Although TIBP clustered together with LJP and SWCDP (Fig. 1a), it is diversely distributed in China, including the Gansu, Sichuan, Yunan, and Xizang Provinces. We observed a discordant intra-group genetic component from EP in TIBP based on the population admixture analysis. Therefore, we split the TIBP into eight groups according to their location. The D-statistic showed no significant introgression from the EP into GZTIB, LTTIB, and SLTIB. Hence, we used these pigs as sister groups to compare EP introgression levels for other TIBP. Accordingly, DQTIB and DCTIB exhibited the highest D-statistics among the TIBP groups (see Additional file 1: Table S2 and Additional file 2: Fig. S5). The admixture results also indicated that they shared more EP genetic components than the other Tibetan pigs (Fig. 1c). Consequently, we combined them to represent TIBP with EP introgression, i.e. TIBP-E. Compared to SWCDP and Tibetan pigs, the EP introgression level in LJP was comparable to that of DCTIB and higher than that of the other pig groups (see Additional file 2: Figure S5). In addition, we detected significant EP introgressed signals in NCDP (see Additional file 1: Table S2). Therefore, based on these results, we detected significant EP introgression into LJP, TIBP-E, SWCDP, and NCDP. To verify these results, we used the outgroup-f3 statistic to compare different Chinese indigenous groups to EP and found that, compared to WB and SCDP, LJP, NCDP, TIBP, and SWCDP were more closely related to EP (see Additional file 2: Fig. S5), while LJP and NCDP showed the highest level of outgroup-f3 statistics. Based on the topology analysis, we observed an excess number of average weighting ratios for the topology tree where EP and LJP, NCDP, SWCDP, or TIBP-E clustered together compared to the other two topologies (see Additional file 2: Fig. S6), which reflects the relatively close relationship between EP and these populations.

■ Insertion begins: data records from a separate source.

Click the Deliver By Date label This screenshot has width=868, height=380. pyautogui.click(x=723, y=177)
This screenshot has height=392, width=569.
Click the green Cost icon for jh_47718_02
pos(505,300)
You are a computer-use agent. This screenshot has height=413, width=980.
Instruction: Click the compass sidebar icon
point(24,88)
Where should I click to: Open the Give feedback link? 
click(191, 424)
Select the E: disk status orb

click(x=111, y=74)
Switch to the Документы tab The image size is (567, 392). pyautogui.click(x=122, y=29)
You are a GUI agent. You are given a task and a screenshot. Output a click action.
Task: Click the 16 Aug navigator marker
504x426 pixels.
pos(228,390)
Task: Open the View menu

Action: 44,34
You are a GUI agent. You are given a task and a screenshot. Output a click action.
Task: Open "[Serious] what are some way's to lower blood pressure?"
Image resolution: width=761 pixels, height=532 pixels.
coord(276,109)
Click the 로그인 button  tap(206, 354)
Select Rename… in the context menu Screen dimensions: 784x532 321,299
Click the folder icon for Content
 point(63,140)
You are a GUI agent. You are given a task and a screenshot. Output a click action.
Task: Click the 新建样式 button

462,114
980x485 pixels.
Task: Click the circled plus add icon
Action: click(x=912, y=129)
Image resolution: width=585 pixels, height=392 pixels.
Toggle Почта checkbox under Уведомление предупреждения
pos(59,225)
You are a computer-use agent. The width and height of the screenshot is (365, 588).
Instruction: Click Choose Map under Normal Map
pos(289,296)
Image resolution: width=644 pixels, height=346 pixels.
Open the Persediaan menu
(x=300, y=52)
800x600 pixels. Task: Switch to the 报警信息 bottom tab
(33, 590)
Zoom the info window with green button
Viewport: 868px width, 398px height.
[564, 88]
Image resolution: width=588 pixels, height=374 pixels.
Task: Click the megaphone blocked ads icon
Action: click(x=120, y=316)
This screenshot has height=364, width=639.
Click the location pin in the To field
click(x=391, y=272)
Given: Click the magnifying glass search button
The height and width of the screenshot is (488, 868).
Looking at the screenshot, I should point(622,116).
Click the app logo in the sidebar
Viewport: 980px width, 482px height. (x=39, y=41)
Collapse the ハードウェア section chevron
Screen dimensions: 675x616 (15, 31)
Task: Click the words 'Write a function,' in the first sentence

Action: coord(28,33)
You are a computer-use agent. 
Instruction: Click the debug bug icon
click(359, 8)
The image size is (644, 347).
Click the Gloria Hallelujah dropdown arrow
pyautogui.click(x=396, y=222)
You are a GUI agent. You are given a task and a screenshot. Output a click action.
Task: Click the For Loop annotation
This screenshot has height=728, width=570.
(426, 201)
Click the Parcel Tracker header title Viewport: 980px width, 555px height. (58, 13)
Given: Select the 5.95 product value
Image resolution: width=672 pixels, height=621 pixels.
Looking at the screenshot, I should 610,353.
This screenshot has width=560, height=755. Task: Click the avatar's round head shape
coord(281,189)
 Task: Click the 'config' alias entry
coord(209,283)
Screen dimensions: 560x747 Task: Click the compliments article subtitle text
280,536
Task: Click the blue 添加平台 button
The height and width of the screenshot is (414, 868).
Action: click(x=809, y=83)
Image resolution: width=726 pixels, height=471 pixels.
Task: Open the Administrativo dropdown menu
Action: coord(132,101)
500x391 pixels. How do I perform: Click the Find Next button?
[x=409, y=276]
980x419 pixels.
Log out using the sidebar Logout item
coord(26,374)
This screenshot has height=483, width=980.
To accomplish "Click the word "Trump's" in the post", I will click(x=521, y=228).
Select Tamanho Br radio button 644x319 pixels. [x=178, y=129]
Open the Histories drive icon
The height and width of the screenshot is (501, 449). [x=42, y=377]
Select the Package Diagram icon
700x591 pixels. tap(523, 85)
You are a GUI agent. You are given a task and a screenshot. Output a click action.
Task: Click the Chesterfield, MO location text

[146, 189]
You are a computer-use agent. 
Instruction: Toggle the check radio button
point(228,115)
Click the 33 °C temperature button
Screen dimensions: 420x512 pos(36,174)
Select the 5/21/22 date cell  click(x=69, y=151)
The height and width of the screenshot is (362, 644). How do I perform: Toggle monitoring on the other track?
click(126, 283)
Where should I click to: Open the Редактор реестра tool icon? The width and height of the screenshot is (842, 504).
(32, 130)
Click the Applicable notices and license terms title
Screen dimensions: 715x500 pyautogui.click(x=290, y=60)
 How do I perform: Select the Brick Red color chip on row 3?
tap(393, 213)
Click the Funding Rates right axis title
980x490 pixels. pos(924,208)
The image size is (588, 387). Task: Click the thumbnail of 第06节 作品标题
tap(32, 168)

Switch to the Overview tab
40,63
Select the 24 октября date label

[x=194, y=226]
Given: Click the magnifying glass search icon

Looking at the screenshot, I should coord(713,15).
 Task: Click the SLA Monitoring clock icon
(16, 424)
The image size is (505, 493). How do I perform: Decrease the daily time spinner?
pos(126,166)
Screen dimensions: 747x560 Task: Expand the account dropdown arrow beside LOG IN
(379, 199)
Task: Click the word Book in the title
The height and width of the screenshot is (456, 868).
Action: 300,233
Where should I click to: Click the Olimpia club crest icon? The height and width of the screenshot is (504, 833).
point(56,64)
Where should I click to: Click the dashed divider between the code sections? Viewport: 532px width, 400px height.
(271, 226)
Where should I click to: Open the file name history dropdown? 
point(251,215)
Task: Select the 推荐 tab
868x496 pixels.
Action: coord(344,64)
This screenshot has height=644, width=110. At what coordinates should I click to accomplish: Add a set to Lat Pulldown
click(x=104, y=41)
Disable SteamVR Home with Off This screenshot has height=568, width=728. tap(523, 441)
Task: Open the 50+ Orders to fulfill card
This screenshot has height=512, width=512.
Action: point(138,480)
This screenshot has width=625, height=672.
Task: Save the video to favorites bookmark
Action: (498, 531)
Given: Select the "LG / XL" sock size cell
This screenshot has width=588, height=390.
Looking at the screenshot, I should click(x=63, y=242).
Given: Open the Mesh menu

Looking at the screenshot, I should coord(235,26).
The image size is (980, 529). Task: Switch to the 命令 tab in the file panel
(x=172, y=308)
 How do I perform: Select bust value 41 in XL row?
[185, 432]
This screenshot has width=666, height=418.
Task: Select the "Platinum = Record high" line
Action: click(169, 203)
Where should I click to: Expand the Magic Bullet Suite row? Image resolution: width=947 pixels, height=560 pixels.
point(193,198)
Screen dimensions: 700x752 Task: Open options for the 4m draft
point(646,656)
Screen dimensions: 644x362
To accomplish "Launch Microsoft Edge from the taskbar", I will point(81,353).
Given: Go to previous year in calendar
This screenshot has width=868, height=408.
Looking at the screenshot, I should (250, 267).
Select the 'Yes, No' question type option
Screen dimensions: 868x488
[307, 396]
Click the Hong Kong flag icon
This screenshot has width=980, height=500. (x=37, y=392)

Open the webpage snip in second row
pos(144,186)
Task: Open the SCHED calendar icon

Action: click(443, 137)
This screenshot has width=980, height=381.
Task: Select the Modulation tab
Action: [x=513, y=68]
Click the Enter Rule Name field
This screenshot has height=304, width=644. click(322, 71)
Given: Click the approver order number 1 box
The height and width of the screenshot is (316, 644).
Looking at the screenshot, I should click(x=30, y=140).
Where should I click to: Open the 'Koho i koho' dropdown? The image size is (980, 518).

Genome-wide pattern of EP introgression into LJP and other populations

Although significant introgression signals were observed in the SWCDP group, the number of individuals in each breed was not sufficient for further analysis (see Additional file 1: Table S1). As a result, the introgression level may be significantly imbalanced in this group. Therefore, the SWCDP group was not included in subsequent analyses. Using Loter analysis (see Methods), we detected 15,481, 15,273, and 14,826 EP-introgression bins at significant levels (Z-score > 2) in the NCDP, TIBP-E, and LJP, respectively (see Additional file 1: Tables S3–S5).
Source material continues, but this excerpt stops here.